[Work item]
Please copy all of the records exactly, leaving nothing out.

== Segment start ==

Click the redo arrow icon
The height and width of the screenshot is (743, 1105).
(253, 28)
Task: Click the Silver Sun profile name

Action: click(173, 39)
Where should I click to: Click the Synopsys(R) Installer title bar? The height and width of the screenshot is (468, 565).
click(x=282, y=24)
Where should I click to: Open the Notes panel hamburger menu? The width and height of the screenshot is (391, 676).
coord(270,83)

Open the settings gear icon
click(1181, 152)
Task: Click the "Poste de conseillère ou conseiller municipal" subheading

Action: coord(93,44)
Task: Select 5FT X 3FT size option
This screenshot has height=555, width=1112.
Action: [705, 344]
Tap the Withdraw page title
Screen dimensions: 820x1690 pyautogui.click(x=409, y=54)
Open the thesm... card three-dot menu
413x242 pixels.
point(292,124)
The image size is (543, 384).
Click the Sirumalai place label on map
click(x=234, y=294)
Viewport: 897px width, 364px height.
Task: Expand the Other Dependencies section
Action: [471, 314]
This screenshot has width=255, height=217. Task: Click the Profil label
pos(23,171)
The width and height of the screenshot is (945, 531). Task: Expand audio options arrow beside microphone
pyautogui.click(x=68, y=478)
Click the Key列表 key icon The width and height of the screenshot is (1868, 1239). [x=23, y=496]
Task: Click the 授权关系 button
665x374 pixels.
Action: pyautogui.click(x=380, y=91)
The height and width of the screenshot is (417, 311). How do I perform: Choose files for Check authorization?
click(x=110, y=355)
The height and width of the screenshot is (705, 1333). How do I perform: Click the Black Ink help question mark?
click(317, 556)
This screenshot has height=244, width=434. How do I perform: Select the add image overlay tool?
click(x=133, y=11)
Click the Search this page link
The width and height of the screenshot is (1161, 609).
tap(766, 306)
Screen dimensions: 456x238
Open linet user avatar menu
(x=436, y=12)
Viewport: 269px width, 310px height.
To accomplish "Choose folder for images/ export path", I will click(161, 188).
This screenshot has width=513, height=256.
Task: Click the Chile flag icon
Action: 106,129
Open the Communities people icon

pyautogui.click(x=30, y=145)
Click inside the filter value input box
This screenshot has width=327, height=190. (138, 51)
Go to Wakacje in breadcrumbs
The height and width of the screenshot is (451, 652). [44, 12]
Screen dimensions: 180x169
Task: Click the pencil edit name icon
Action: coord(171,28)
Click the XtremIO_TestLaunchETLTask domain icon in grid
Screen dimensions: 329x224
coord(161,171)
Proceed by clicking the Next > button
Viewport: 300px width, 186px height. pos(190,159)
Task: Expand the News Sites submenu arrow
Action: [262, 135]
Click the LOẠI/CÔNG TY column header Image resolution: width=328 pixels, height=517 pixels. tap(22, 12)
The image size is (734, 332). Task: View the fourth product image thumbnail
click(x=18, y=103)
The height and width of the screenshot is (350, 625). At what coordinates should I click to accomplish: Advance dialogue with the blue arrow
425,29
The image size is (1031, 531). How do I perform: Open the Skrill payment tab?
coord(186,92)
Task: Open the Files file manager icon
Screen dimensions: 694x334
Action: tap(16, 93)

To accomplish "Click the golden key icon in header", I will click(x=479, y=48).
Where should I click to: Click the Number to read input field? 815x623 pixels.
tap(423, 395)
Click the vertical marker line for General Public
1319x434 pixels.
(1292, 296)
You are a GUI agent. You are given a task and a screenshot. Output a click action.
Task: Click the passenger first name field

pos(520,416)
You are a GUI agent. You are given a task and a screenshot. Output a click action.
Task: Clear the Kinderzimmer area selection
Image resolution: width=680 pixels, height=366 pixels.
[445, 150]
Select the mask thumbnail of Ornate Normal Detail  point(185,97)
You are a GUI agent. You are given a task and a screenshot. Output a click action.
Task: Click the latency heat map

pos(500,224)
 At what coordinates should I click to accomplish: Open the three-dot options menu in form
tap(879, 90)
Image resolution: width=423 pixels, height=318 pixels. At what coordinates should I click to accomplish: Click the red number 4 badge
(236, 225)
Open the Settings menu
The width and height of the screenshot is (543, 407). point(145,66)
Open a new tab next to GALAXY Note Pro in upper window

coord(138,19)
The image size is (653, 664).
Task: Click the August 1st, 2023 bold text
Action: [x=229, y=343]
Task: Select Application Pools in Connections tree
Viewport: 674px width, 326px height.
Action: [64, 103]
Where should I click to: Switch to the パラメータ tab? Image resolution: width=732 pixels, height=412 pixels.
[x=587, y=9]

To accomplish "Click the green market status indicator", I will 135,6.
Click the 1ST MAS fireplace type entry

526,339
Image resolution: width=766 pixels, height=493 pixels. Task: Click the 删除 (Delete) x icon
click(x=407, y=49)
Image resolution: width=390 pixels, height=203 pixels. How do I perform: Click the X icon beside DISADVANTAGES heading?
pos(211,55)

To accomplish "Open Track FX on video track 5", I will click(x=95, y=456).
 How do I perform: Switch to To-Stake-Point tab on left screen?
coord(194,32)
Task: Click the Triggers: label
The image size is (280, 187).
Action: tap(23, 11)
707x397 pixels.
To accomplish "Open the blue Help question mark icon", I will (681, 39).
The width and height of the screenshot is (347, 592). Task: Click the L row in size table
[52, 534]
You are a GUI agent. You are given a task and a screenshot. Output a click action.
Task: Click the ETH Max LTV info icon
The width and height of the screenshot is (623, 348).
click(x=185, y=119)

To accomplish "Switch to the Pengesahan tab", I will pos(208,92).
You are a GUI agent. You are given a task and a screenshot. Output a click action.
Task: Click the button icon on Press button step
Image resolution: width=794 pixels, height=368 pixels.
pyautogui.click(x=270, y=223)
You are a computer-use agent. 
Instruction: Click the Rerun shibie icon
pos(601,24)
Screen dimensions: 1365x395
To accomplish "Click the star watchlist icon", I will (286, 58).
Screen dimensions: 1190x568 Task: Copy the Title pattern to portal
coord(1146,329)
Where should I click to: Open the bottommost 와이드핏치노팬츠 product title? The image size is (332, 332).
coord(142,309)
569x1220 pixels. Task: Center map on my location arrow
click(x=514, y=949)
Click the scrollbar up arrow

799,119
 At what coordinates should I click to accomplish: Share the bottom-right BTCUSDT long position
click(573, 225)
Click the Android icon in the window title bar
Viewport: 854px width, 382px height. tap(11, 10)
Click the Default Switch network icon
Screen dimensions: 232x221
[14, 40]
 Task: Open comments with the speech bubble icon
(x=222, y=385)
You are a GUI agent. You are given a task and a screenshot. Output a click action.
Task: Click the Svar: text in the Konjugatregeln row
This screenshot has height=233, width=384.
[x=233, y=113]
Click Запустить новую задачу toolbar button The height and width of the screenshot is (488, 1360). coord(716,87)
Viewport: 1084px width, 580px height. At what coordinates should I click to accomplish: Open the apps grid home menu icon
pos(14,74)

== Segment end ==

[Answer]
Click the redo arrow icon
The height and width of the screenshot is (743, 1105).
(253, 28)
Task: Click the Silver Sun profile name

Action: click(173, 39)
Where should I click to: Click the Synopsys(R) Installer title bar? The height and width of the screenshot is (468, 565).
click(x=282, y=24)
Where should I click to: Open the Notes panel hamburger menu? The width and height of the screenshot is (391, 676).
coord(270,83)

Open the settings gear icon
click(1181, 152)
Task: Click the "Poste de conseillère ou conseiller municipal" subheading

Action: coord(93,44)
Task: Select 5FT X 3FT size option
This screenshot has height=555, width=1112.
Action: [705, 344]
Tap the Withdraw page title
Screen dimensions: 820x1690 pyautogui.click(x=409, y=54)
Open the thesm... card three-dot menu
413x242 pixels.
point(292,124)
The image size is (543, 384).
Click the Sirumalai place label on map
click(x=234, y=294)
Viewport: 897px width, 364px height.
Task: Expand the Other Dependencies section
Action: [471, 314]
This screenshot has width=255, height=217. Task: Click the Profil label
pos(23,171)
The width and height of the screenshot is (945, 531). Task: Expand audio options arrow beside microphone
pyautogui.click(x=68, y=478)
Click the Key列表 key icon The width and height of the screenshot is (1868, 1239). [x=23, y=496]
Task: Click the 授权关系 button
665x374 pixels.
Action: pyautogui.click(x=380, y=91)
The height and width of the screenshot is (417, 311). How do I perform: Choose files for Check authorization?
click(x=110, y=355)
The height and width of the screenshot is (705, 1333). How do I perform: Click the Black Ink help question mark?
click(317, 556)
This screenshot has height=244, width=434. How do I perform: Select the add image overlay tool?
click(x=133, y=11)
Click the Search this page link
The width and height of the screenshot is (1161, 609).
tap(766, 306)
Screen dimensions: 456x238
Open linet user avatar menu
(x=436, y=12)
Viewport: 269px width, 310px height.
To accomplish "Choose folder for images/ export path", I will click(161, 188).
This screenshot has width=513, height=256.
Task: Click the Chile flag icon
Action: 106,129
Open the Communities people icon

pyautogui.click(x=30, y=145)
Click inside the filter value input box
This screenshot has width=327, height=190. (138, 51)
Go to Wakacje in breadcrumbs
The height and width of the screenshot is (451, 652). [44, 12]
Screen dimensions: 180x169
Task: Click the pencil edit name icon
Action: coord(171,28)
Click the XtremIO_TestLaunchETLTask domain icon in grid
Screen dimensions: 329x224
coord(161,171)
Proceed by clicking the Next > button
Viewport: 300px width, 186px height. pos(190,159)
Task: Expand the News Sites submenu arrow
Action: [262, 135]
Click the LOẠI/CÔNG TY column header Image resolution: width=328 pixels, height=517 pixels. tap(22, 12)
The image size is (734, 332). Task: View the fourth product image thumbnail
click(x=18, y=103)
The height and width of the screenshot is (350, 625). At what coordinates should I click to accomplish: Advance dialogue with the blue arrow
425,29
The image size is (1031, 531). How do I perform: Open the Skrill payment tab?
coord(186,92)
Task: Open the Files file manager icon
Screen dimensions: 694x334
Action: tap(16, 93)

To accomplish "Click the golden key icon in header", I will click(x=479, y=48).
Where should I click to: Click the Number to read input field? 815x623 pixels.
tap(423, 395)
Click the vertical marker line for General Public
1319x434 pixels.
(1292, 296)
You are a GUI agent. You are given a task and a screenshot. Output a click action.
Task: Click the passenger first name field

pos(520,416)
You are a GUI agent. You are given a task and a screenshot. Output a click action.
Task: Clear the Kinderzimmer area selection
Image resolution: width=680 pixels, height=366 pixels.
[445, 150]
Select the mask thumbnail of Ornate Normal Detail  point(185,97)
You are a GUI agent. You are given a task and a screenshot. Output a click action.
Task: Click the latency heat map

pos(500,224)
 At what coordinates should I click to accomplish: Open the three-dot options menu in form
tap(879, 90)
Image resolution: width=423 pixels, height=318 pixels. At what coordinates should I click to accomplish: Click the red number 4 badge
(236, 225)
Open the Settings menu
The width and height of the screenshot is (543, 407). point(145,66)
Open a new tab next to GALAXY Note Pro in upper window

coord(138,19)
The image size is (653, 664).
Task: Click the August 1st, 2023 bold text
Action: [x=229, y=343]
Task: Select Application Pools in Connections tree
Viewport: 674px width, 326px height.
Action: [64, 103]
Where should I click to: Switch to the パラメータ tab? Image resolution: width=732 pixels, height=412 pixels.
[x=587, y=9]

To accomplish "Click the green market status indicator", I will 135,6.
Click the 1ST MAS fireplace type entry

526,339
Image resolution: width=766 pixels, height=493 pixels. Task: Click the 删除 (Delete) x icon
click(x=407, y=49)
Image resolution: width=390 pixels, height=203 pixels. How do I perform: Click the X icon beside DISADVANTAGES heading?
pos(211,55)

To accomplish "Open Track FX on video track 5", I will click(x=95, y=456).
 How do I perform: Switch to To-Stake-Point tab on left screen?
coord(194,32)
Task: Click the Triggers: label
The image size is (280, 187).
Action: tap(23, 11)
707x397 pixels.
To accomplish "Open the blue Help question mark icon", I will (681, 39).
The width and height of the screenshot is (347, 592). Task: Click the L row in size table
[52, 534]
You are a GUI agent. You are given a task and a screenshot. Output a click action.
Task: Click the ETH Max LTV info icon
The width and height of the screenshot is (623, 348).
click(x=185, y=119)

To accomplish "Switch to the Pengesahan tab", I will pos(208,92).
You are a GUI agent. You are given a task and a screenshot. Output a click action.
Task: Click the button icon on Press button step
Image resolution: width=794 pixels, height=368 pixels.
pyautogui.click(x=270, y=223)
You are a computer-use agent. 
Instruction: Click the Rerun shibie icon
pos(601,24)
Screen dimensions: 1365x395
To accomplish "Click the star watchlist icon", I will (286, 58).
Screen dimensions: 1190x568 Task: Copy the Title pattern to portal
coord(1146,329)
Where should I click to: Open the bottommost 와이드핏치노팬츠 product title? The image size is (332, 332).
coord(142,309)
569x1220 pixels. Task: Center map on my location arrow
click(x=514, y=949)
Click the scrollbar up arrow

799,119
 At what coordinates should I click to accomplish: Share the bottom-right BTCUSDT long position
click(573, 225)
Click the Android icon in the window title bar
Viewport: 854px width, 382px height. tap(11, 10)
Click the Default Switch network icon
Screen dimensions: 232x221
[14, 40]
 Task: Open comments with the speech bubble icon
(x=222, y=385)
You are a GUI agent. You are given a task and a screenshot. Output a click action.
Task: Click the Svar: text in the Konjugatregeln row
This screenshot has height=233, width=384.
[x=233, y=113]
Click Запустить новую задачу toolbar button The height and width of the screenshot is (488, 1360). coord(716,87)
Viewport: 1084px width, 580px height. At what coordinates should I click to accomplish: Open the apps grid home menu icon
pos(14,74)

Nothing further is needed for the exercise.